Good luck.You will get your Green card.Important thing is getting your I-130 approved.

This is what I did too. I am in removal proceedings, because my ex-husband filed asylum application with me as a dependent and it was denied in 2010 which sent us both to removal proceedings. I married my present husband and filed I130 and I485 together, we had an interview and I-130 was approved, but I-485 was administratevly closed, because USCIS doesn't have jurisdiction. My individual hearing with IJ is scheduled for March 2014. Cadel, you wrote that you did it for your wife without a lawyer, this is what I am trying to do (tired paying a lot of money to people, who seem to slow my case in order to suck more money out of me). So since my situation is very similar to your wife's, could you point me to the wright direction of what to do next?
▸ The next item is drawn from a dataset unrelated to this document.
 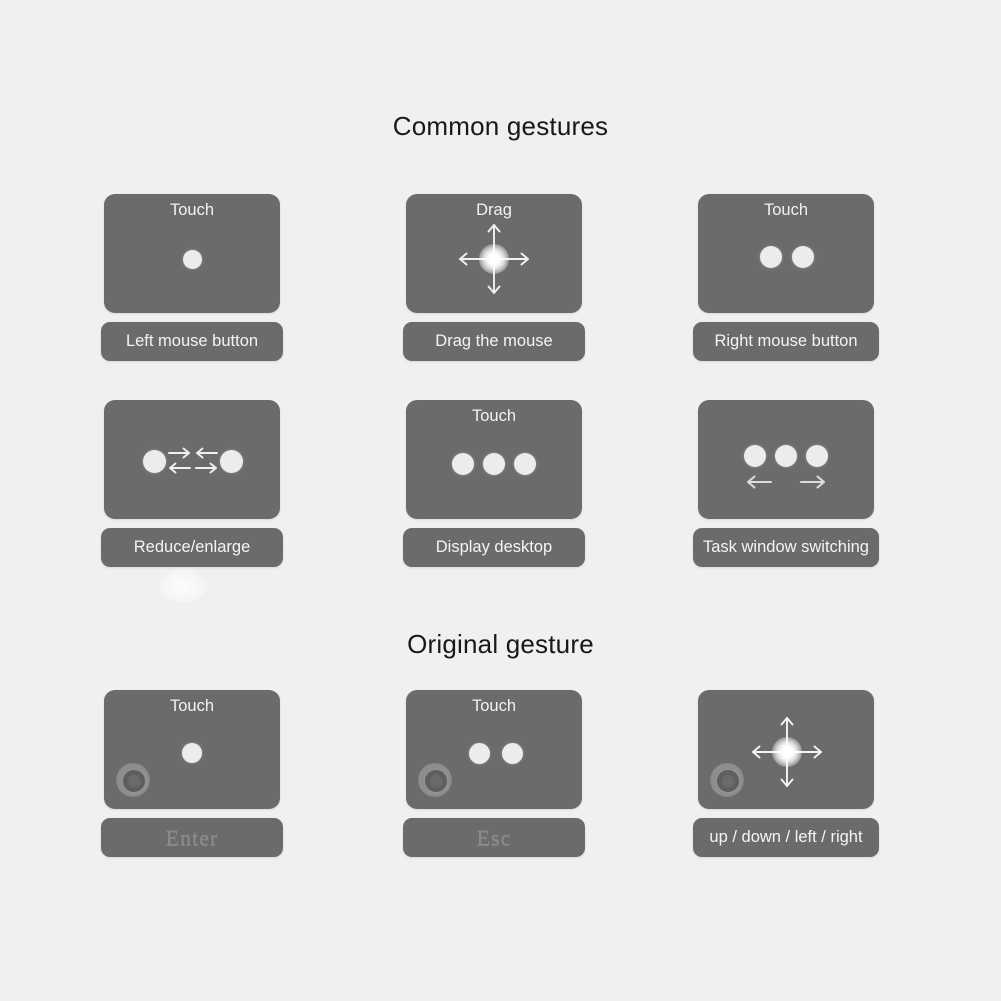 I want to click on four-way-drag-icon, so click(x=494, y=254).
I hate to think that I will have to wait another year for my individual hearing and then to wait again for I-485 adjudication from either USCIS or IJ. I am very lost at this point, so if there is anything you could advise me... Thank You in advance.
 
Yes and No

This is what I did too. I am in removal proceedings, because my ex-husband filed asylum application with me as a dependent and it was denied in 2010 which sent us both to removal proceedings. I married my present husband and filed I130 and I485 together, we had an interview and I-130 was approved, but I-485 was administratevly closed, because USCIS doesn't have jurisdiction. My individual hearing with IJ is scheduled for March 2014. Cadel, you wrote that you did it for your wife without a lawyer, this is what I am trying to do (tired paying a lot of money to people, who seem to slow my case in order to suck more money out of me). So since my situation is very similar to your wife's, could you point me to the wright direction of what to do next? I hate to think that I will have to wait another year for my individual hearing and then to wait again for I-485 adjudication from either USCIS or IJ. I am very lost at this point, so if there is anything you could advise me... Thank You in advance.

I doubt if cadel situation applies to you because technically you can not file I 485 while you are in Removal proceedings with USCIS. what might have happened if asylum is with the IJ but still you have legal status that can be possible. 4 ur case, you are on the right track. all u have to do is take ur approved letter to the ij on your next hearing then ask the judge to terminate ur case then file with uscis. 90% of the time the ij will terminate ur case and u can use that as prove when applying for ur 485 which will be approved definitely on the basis that the ij found u admissible. this is a simple process u can do urself and not involve lawyers unless you are denied and need to appeal
 
I have a Similar situation, me and my Ex got divorced before my I-751 was approved and i remarried my present spouse before my I- 751 was adjudicated (denied). I waited for an NTA (Notice to Appear) however I never recieved it so i went ahead to file I-130 and I-485 with my present spouse. My question is, am I currently in removal proceedings and will I have to appear before an Immigration judge before my I-485 application will be approved.